Los colores litúrgicos empleados en la celebración de la Misa católica en las vestiduras de los celebrantes son:
BLANCO: Simboliza pureza y tiempo de júbilo. Es usado en los momentos principales del calendario litúrgico; Navidad y Pascua. También se usa en fiestas dedicadas a la Virgen o Santos no Martirizados, así como en la festividad de Todos los Santos o Cristo Rey.

MORADO: Simboliza una profundización espiritual, una preparación. Se usa en Adviento y en Cuaresma, tiempos de preparación para la Navidad y la Pascua respectivamente. También se usa en funerales y misas de difuntos.

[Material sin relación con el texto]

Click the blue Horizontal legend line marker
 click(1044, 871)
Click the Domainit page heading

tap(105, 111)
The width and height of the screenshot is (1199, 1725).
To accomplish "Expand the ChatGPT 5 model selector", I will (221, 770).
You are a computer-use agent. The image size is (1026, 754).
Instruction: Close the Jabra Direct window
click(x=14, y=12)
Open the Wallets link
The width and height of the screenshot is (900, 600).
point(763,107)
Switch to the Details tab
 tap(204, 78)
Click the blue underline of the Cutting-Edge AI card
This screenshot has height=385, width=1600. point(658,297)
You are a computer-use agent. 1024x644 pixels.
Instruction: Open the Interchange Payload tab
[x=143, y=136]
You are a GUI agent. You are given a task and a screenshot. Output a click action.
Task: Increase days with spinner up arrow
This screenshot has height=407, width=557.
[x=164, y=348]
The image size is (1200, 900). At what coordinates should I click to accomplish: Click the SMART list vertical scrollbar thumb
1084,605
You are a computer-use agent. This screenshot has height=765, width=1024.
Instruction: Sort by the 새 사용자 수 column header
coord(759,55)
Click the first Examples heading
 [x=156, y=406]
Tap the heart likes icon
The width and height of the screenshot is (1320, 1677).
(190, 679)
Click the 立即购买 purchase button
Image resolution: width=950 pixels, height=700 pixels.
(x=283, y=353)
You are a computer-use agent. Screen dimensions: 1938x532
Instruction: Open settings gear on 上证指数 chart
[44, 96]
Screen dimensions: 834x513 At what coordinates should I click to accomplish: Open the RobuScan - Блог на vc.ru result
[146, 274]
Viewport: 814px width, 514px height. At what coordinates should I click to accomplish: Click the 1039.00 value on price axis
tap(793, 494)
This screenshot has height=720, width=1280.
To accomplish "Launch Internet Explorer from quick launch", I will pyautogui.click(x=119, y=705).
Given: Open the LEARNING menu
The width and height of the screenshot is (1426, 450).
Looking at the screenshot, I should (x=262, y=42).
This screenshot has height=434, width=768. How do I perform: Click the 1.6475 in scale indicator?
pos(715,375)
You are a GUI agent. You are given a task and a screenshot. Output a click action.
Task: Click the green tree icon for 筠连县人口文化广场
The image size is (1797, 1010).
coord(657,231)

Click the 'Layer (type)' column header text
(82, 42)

VERDE: Simboliza la esperanza. Es usado después de Navidad hasta Cuaresma, y después de la Pascua hasta el Adviento. Es tiempo de esperanza por la venida del Mesías y por la Resurrección salvadora respectivamente. Este tiempo se conoce como Tiempo Ordinario dentro del calendario litúrgico.
ROJO: Simboliza el martirio y la fuerza del Espíritu Santo. Es usado en las fiestas de Santos Martirizados, Domingo de Ramos, Viernes Santo y Pentecostés.
Hay otros colores y, aunque están cayendo en el desuso, hablaremos de ello en otra ocasión.